La balanza comercial de México inició el año con cifras negativas, revirtiendo la tendencia de recuperación observada al cierre del año previo. De acuerdo con el reporte más reciente del Instituto Nacional de Estadística y Geografía (Inegi), el país registró un déficit comercial de 6 mil 481 millones de dólares durante el mes de enero de 2026, una cifra significativamente superior a los 4 mil 558 millones de dólares reportados en el mismo periodo de 2025.

Este desajuste financiero se produce apenas un mes después de que México lograra un respiro en diciembre pasado con un superávit de 2 mil 430 millones de dólares. Sin embargo, la estacionalidad y el ajuste en los flujos de mercancías han vuelto a presionar la balanza hacia el terreno negativo. El organismo autónomo precisó en su reporte que este resultado se originó primordialmente por una disminución en el saldo de los productos no petroleros, sumado a un déficit en la balanza de productos petroleros que, aunque menor al de periodos previos, sigue pesando en la cuenta final.

En el desglose de las exportaciones, el panorama muestra contrastes marcados. Por un lado, las ventas totales al exterior alcanzaron los 48 mil 7 millones de dólares, lo que representa un incremento anual del 8.1% basado en cifras originales. Este dinamismo fue impulsado casi exclusivamente por las exportaciones no petroleras, que sumaron 46 mil 897.2 millones de dólares, un alza del 9.8%. Al interior de este rubro, las manufacturas y bienes dirigidos a Estados Unidos crecieron un 7.9%, mientras que las exportaciones al resto del mundo mostraron una notable diversificación con un incremento del 19.6%.

Por el contrario, el sector energético nacional continúa perdiendo terreno en el mercado internacional. Las exportaciones petroleras sufrieron una caída estrepitosa del 33.5% interanual, situándose apenas en mil 110.6 millones de dólares. Esta baja subraya la vulnerabilidad de los ingresos excedentes por crudo frente a la volatilidad de precios y los niveles de producción actuales.

Del lado de las adquisiciones, México importó bienes por un valor de 54 mil 489 millones de dólares en enero, un aumento del 9.8% respecto al año previo. Las importaciones no petroleras crecieron un 12.7%, reflejando una demanda interna de insumos y bienes de consumo que se mantiene activa, mientras que las compras de productos petroleros se contrajeron un 21.3%.

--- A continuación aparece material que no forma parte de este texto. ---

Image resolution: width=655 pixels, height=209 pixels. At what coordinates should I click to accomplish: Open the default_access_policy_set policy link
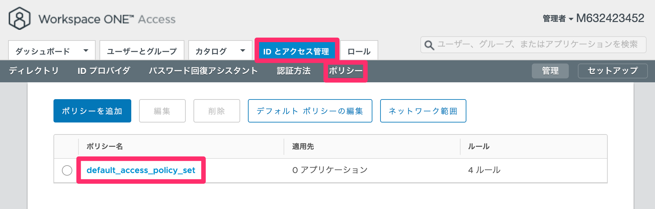pos(141,170)
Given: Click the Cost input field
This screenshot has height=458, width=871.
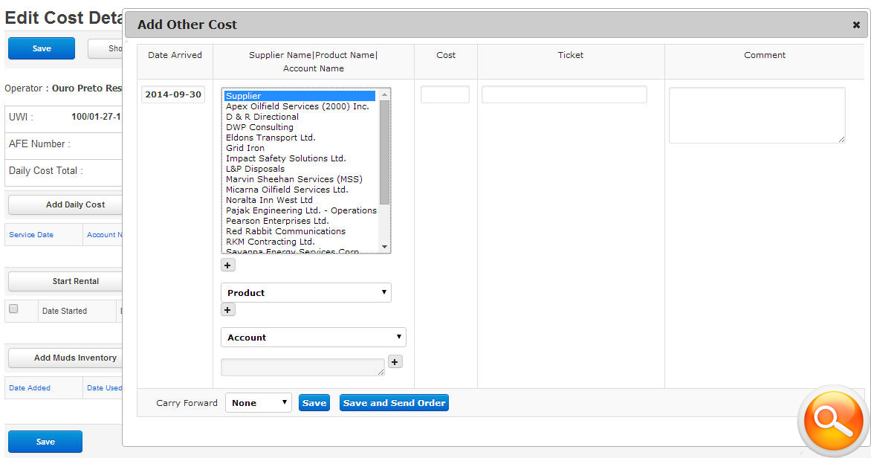Looking at the screenshot, I should pos(444,94).
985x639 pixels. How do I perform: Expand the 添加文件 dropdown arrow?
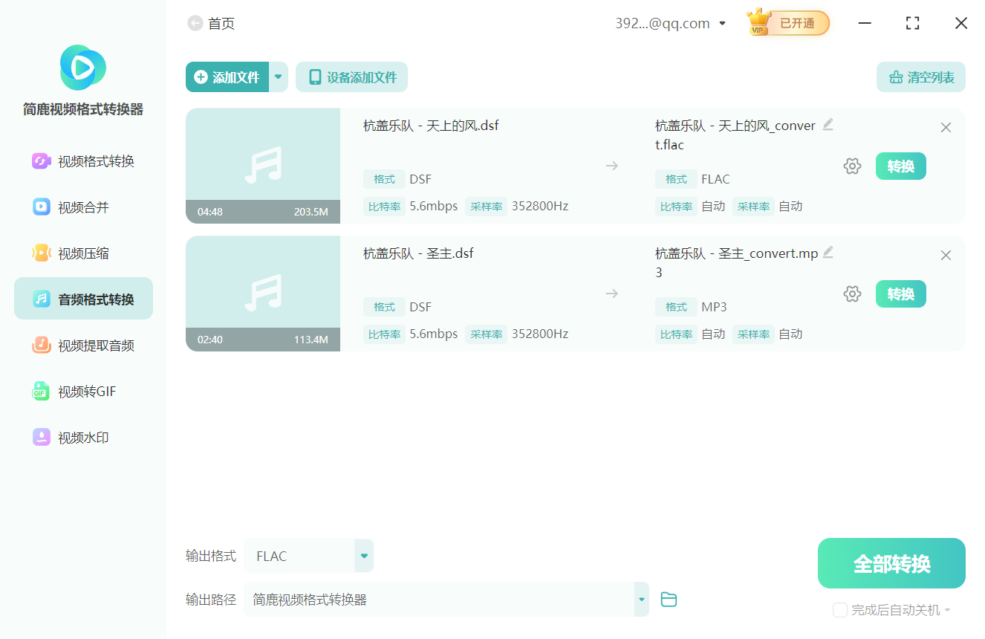click(279, 77)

Este reporte de la balanza comercial llega en un contexto de señales mixtas para la economía mexicana. Mientras que el año 2025 cerró con un superávit anual marginal de 771 millones de dólares, organismos internacionales como la OCDE han instado al gobierno mexicano a implementar reformas estructurales en seguridad y educación para atraer mayor inversión. Asimismo, la persistencia de una tasa de informalidad laboral del 55% plantea desafíos para el crecimiento sostenido en los próximos trimestres.